Excerpt to read section start

With the help of a cultural land advisor, North Canterbury farmer John Faulkner is creating a diverse mahinga kai - Māori food gathering site - on his riverside property.
"I've got the land, I've got the area..." That's what went through John Faulkner's mind while hearing about the efforts to regenerate rural land at a zone committee meeting.
Now with the help of Makarini Rupene (Ngāi Tahu), Faulkner was restoring the biodiversity on his land.
Down from Faulkner's dairy support block, on the south bank of the Waiau Uwha River, tōtara, mānuka, kānuka, cabbage trees, and flax were nestled once again.
"And approximately 50 or 60 rongoā māori species in here. They are all endemic of a five-kilometre radius, so they were here in the past."
Faulkner's 162-hectare dairy farm, a kilometre up the road, was integrated with the support block. In winter, the cows come down and graze on the 35h available to them.
He wanted a restoration site based on traditional Māori values and usage of the land. After learning about mahinga kai, and furthermore, nohoanga sites, Faulkner believed he had the space to develop a contemporary version.
"The nohoanga site was explained to me by Makarini [Rupene]. It was about the traditional gathering of mahinga kai.
"There was a resting area where the tribe would camp for a period of time ... but there are not many of the sites that are functional in Canterbury anymore."

Excerpt to read section end

▶ Exercise aim
Pick up the mahinga kai article after its last sentence and keep writing it. You won't need the entries.

Provided material section start

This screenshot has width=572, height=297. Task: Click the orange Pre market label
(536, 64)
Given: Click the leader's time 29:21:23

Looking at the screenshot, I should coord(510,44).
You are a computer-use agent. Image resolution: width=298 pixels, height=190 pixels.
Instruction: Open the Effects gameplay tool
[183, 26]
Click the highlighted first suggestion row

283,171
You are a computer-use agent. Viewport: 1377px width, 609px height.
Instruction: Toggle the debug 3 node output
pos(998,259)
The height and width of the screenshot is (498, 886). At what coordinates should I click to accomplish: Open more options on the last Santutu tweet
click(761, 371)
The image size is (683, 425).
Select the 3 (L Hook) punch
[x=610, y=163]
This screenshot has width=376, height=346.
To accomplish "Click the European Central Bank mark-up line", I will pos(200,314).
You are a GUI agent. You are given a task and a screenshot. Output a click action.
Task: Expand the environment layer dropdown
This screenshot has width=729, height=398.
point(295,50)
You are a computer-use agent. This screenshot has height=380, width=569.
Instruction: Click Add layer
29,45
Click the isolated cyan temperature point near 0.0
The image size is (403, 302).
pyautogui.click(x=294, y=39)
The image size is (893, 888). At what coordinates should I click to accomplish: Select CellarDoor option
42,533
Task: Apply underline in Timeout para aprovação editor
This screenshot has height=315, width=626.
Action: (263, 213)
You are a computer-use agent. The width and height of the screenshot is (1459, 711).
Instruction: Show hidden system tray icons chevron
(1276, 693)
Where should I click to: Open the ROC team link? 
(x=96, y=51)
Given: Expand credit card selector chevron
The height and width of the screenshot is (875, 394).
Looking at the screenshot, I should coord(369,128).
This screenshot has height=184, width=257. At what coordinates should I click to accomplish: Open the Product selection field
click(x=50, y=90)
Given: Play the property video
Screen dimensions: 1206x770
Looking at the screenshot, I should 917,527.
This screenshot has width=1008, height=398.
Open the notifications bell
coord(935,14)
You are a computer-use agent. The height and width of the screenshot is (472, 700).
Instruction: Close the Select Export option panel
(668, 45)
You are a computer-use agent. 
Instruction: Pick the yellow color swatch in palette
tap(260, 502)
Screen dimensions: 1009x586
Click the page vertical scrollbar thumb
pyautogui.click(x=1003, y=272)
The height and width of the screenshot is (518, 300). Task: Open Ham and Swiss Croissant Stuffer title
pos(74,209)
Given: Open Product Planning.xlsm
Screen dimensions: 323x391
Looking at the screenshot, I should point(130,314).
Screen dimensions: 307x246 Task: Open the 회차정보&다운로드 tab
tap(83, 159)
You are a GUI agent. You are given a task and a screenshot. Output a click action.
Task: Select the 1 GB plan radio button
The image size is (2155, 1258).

Provided material section end

▶ Result of this exercise
Rupene worked for Environment Canterbury as a cultural land management advisor. He connects with farmers, explaining the concept of mahinga kai and the cultural values that go with it.
The mahinga kai philosophy, as described by Environment Canterbury, was about valuing natural resources that sustain life, including the life of people.
Rupene said it dates back to the signing of Te Tiriti o Waitangi, which was in part an attempt to protect natural resources and assets.
"Then again, I jump to 1848 when the New Zealand Company purchased, here in Canterbury, 22 million acres from Ngāi Tahu. Under the agreement, 10 percent were to be put into reserves, hospitals, schools, and access to mahinga kai.
"For our people, when that purchase deal was done, which unfortunately wasn't honoured, there was 2000 pounds paid but there were no schools, no hospitals, and out of that 10 percent, less than 1 percent was put into reserves."
As fences popped up, it became apparent that access to mahinga kai and the cultural way of life was being eroded, Rupene said.
Faulkner said that the way Māori culture values land resonates with him.
Growing up in Morrinsville, almost every surname in the area was a Māori name, he said.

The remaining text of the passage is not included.